EXERCISE OBJECTIVE | Below is a listing; retype exactly the line with "The image size" and every line after it through the end, and only those, leaving out the pictures.

DATA EXTRACTS |

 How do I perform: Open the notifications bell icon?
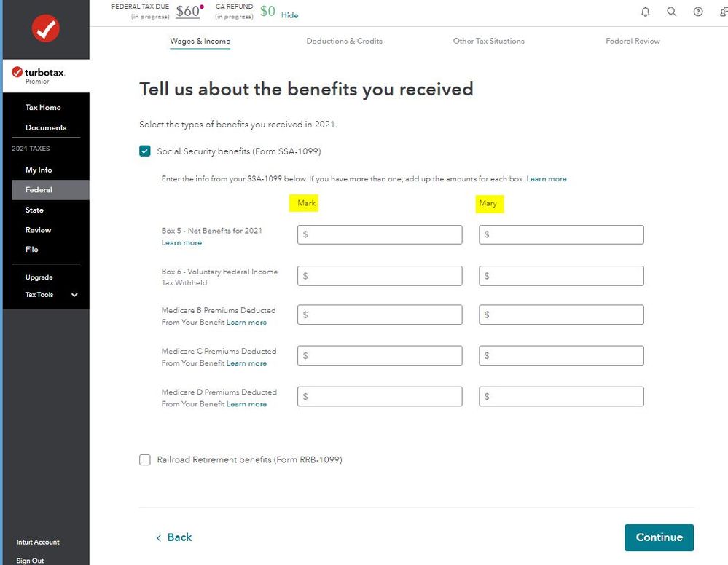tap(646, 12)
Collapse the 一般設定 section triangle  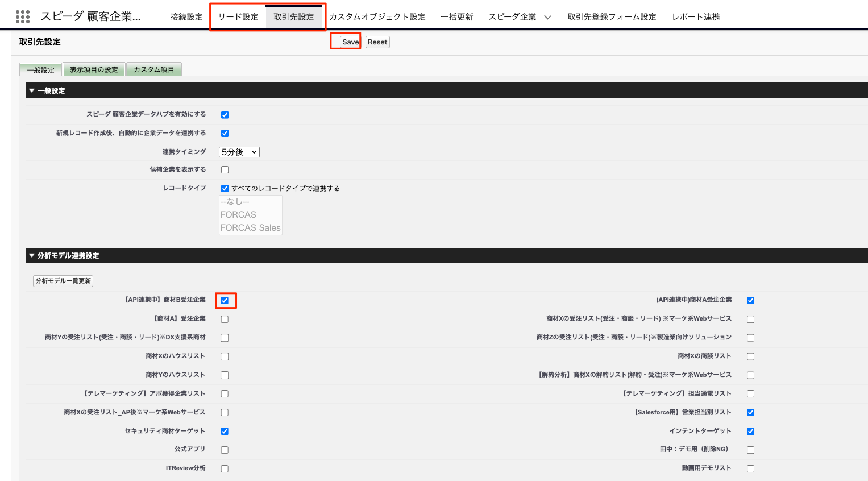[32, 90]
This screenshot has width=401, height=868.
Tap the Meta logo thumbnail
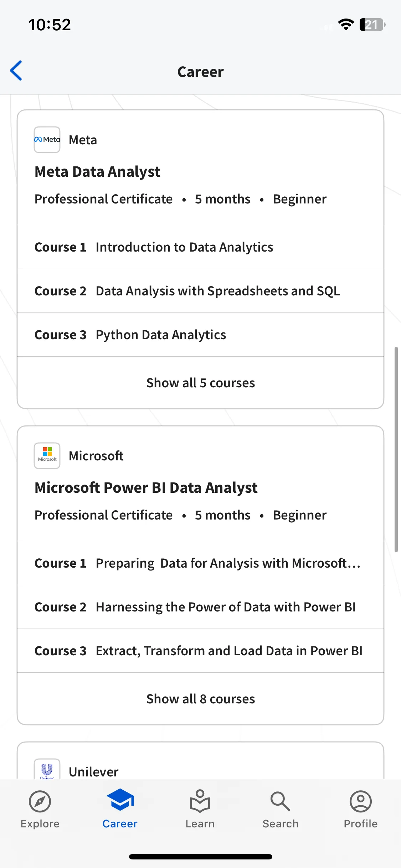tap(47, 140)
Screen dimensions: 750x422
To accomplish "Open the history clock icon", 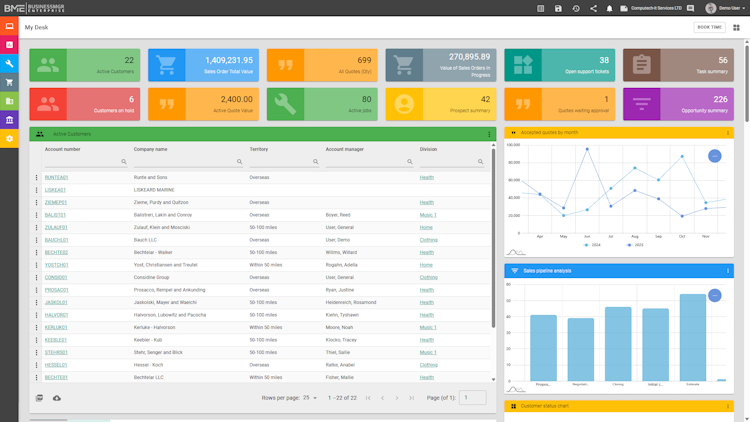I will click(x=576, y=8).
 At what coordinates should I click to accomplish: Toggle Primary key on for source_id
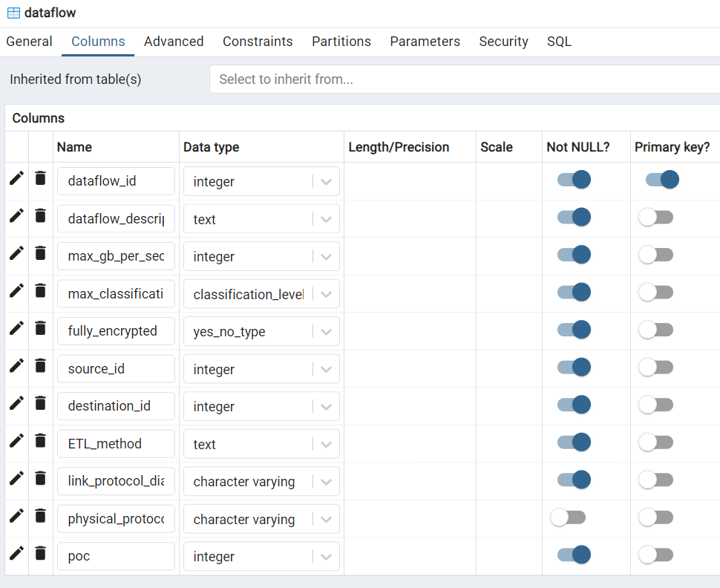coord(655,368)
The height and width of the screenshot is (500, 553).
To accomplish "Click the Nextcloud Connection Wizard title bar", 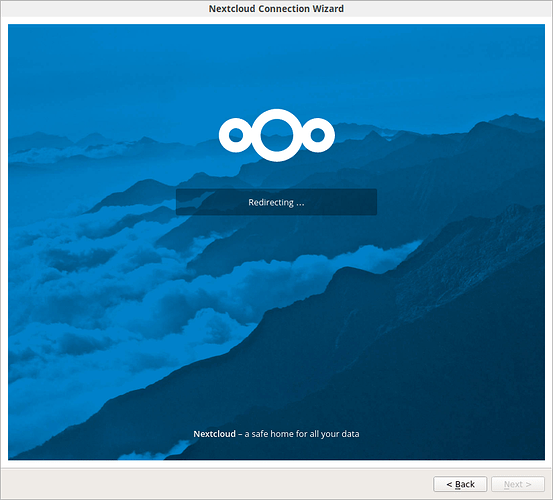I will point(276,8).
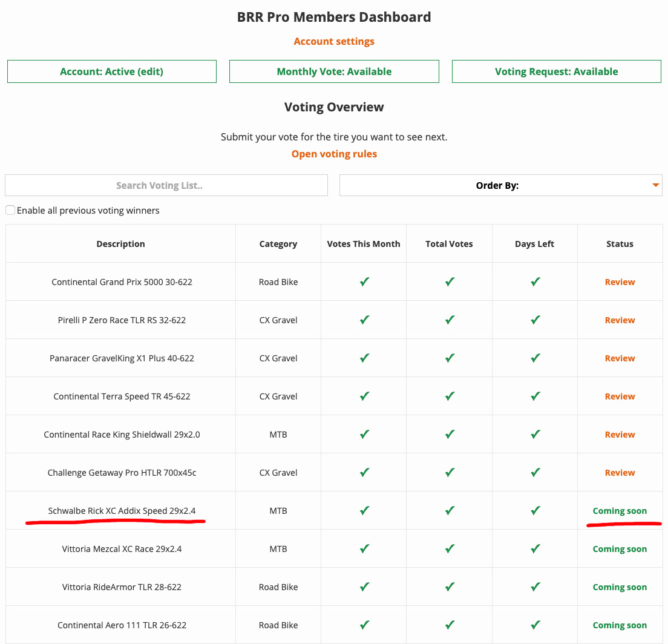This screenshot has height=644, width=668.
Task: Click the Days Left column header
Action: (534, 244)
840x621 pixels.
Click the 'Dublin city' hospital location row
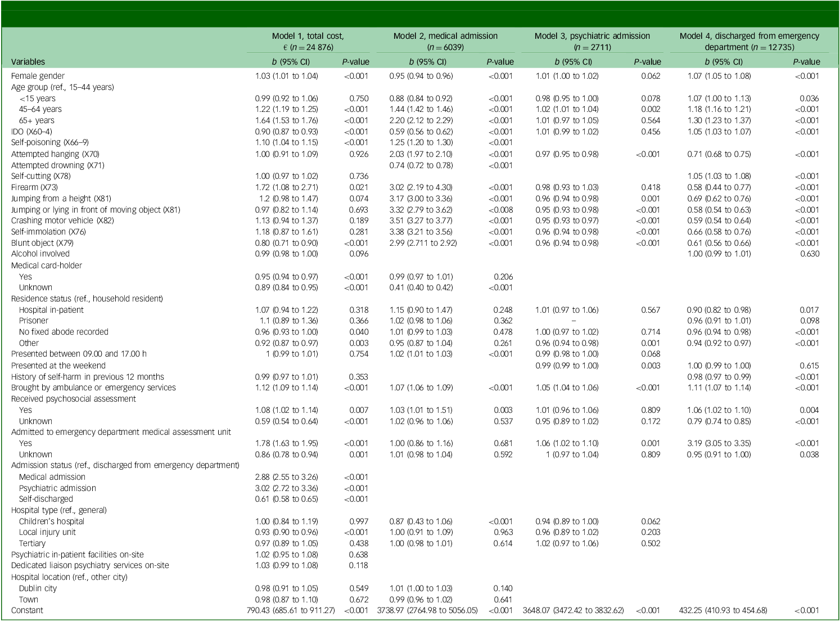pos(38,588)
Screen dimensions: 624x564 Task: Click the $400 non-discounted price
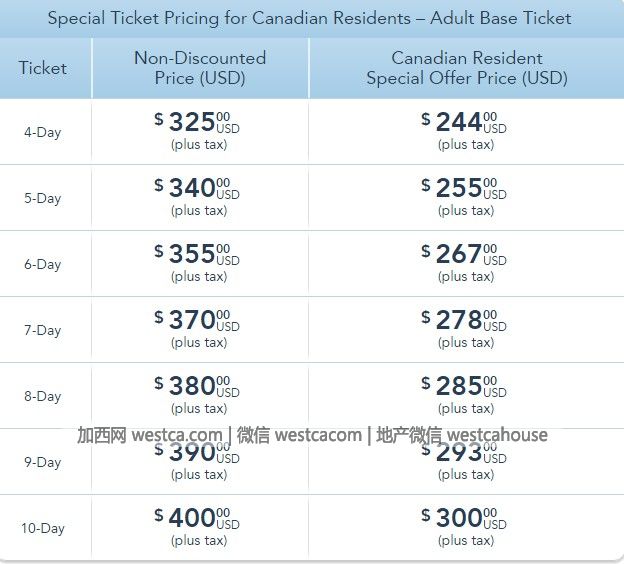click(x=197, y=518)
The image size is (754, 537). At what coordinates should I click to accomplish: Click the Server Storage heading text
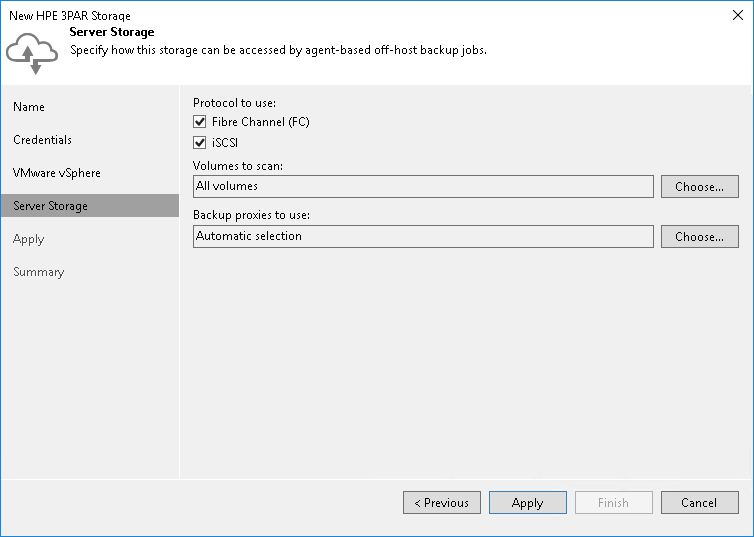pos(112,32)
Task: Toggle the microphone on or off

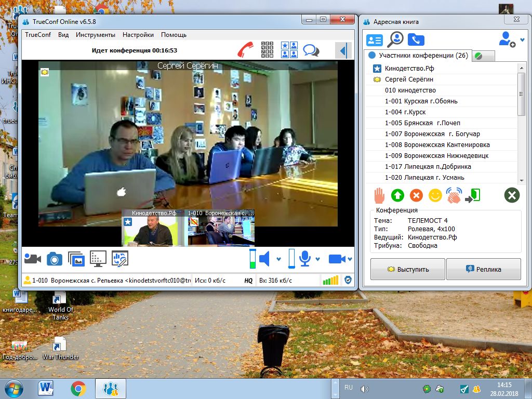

RESPONSE AREA |
The image size is (754, 537). At what coordinates should I click to accomplish: Click the Server Storage heading text
pos(112,32)
Task: Toggle the microphone on or off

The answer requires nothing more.